It's quarter to midnight here and ffffreeezing. I'm off to bed (and I'll be trying to work out where mutilating heads comes in all night. 13 ac grrrr Thanks for that, Harry ;)

Parametric
02-26-2013, 02:52 AM
Ha! 5 down, "timing". :D

HarryHoskins
02-26-2013, 02:54 AM
Apologies for the potential nightmares, Mccardey. :)

Parametric
02-26-2013, 02:54 AM
I'm going to inch out on that limb again and suggest that 12 across is "calendar month".

HarryHoskins
02-26-2013, 02:54 AM
Ha! 5 down, "timing". :D

Super-dooper nice moves, Para!!!

HarryHoskins
02-26-2013, 02:55 AM
I'm going to inch out on that limb again and suggest that 12 across is "calendar month".

The limb can take it, that's spot on and very well played!

mirandashell
02-26-2013, 03:09 AM
I'm here!

36 down - laities?

HarryHoskins
02-26-2013, 03:17 AM
I'm here!

36 down - laities?

Now that, Miranda, is very, very nice work indeed! Gold star! :)

mirandashell
02-26-2013, 03:20 AM
I'm stuck now.....

HarryHoskins
02-26-2013, 03:23 AM
I'm stuck now.....

Well, consider it a well deserved rest -- I wasn't sure laities would be got, you know.

HarryHoskins
02-28-2013, 03:55 AM
I do declare that some of the remaining clues are badly constructed -- should I tweak the clues a little?

mirandashell
02-28-2013, 02:31 PM
It might help. Have to admit I'm totally stuck on the remaining clues. So is OH ...

:flag:

mccardey
02-28-2013, 02:47 PM
It might help. Have to admit I'm totally stuck on the remaining clues. So is OH ...

:flag:

Me, too :flag:

Parametric
02-28-2013, 03:14 PM
I do declare that some of the remaining clues are badly constructed -- should I tweak the clues a little?

I'd be up for that! :D

HarryHoskins
02-28-2013, 03:20 PM
Okay, will have something down for tonight. :)

mccardey
02-28-2013, 04:17 PM
Is 7d scholar?

HarryHoskins
02-28-2013, 05:29 PM
Is 7d scholar?

A learned answer, Mccardey!

HarryHoskins
02-28-2013, 05:30 PM
Here are the re-clued clues:

http://i1272.photobucket.com/albums/y395/hhmph001/re-cluedclues_zps5168475f.png

I've added them to the OP, and left the originals there so you can see where I was going wrong. As usual feel free to point out/discuss my mistakes.

Apologies for the both old and new clues -- some of them are rather tough to make work. (Especially when I dropped a Dan Quayle in 1 Down) :)

mccardey
02-28-2013, 05:32 PM
A learned answer, Mccardey!

then 8d is literary?

which makes 13 ac titular which is my favourite clue. :)

Parametric
02-28-2013, 05:45 PM
OK, I'm stealing all the clues so let me white it out so people can continue:

14 across, "himalayan".
7 across, "solarises"
15 across, "inlet"

Parametric
02-28-2013, 05:46 PM
Ah! 1 down, "saccharin", a sweetener and anagram of "cash in car".
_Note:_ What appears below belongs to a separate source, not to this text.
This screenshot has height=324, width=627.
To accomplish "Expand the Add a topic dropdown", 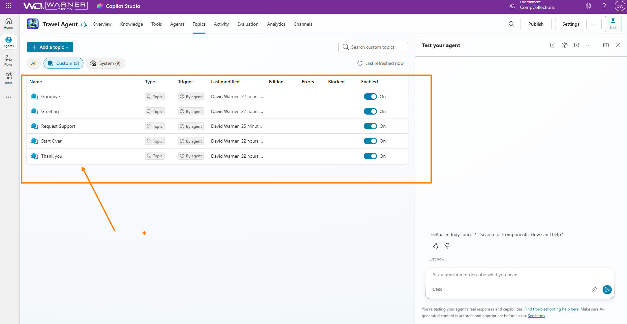I will point(50,47).
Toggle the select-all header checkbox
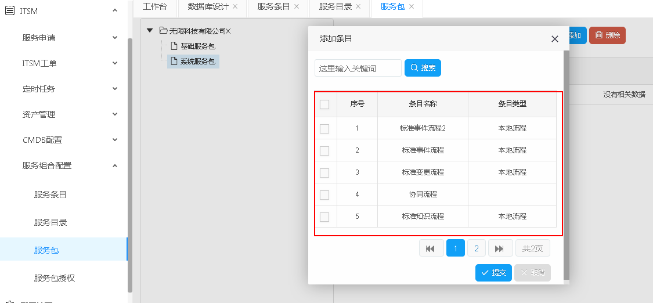The image size is (653, 303). [x=324, y=104]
I thought for ages that 20 down (body/carver) must be "plough", as in a carver of the earth also found in a heavenly body, and the new clue confirms it.

mirandashell
02-28-2013, 06:26 PM
15 across is idler?

mirandashell
02-28-2013, 06:28 PM
Is 18 d waist?

mirandashell
02-28-2013, 06:30 PM
14 a is Himalayan?

Harry, did you take pity on us all? LOL!

Parametric
02-28-2013, 06:38 PM
Is 18 d waist?

That matches the new clue exactly, but what on earth does that have to do with Tolkien's friend's land? Was TS Eliot a friend of Tolkien? I went straight to CS Lewis' Narnia.

That must make 17 across "renowned". So the last clue is 2 down?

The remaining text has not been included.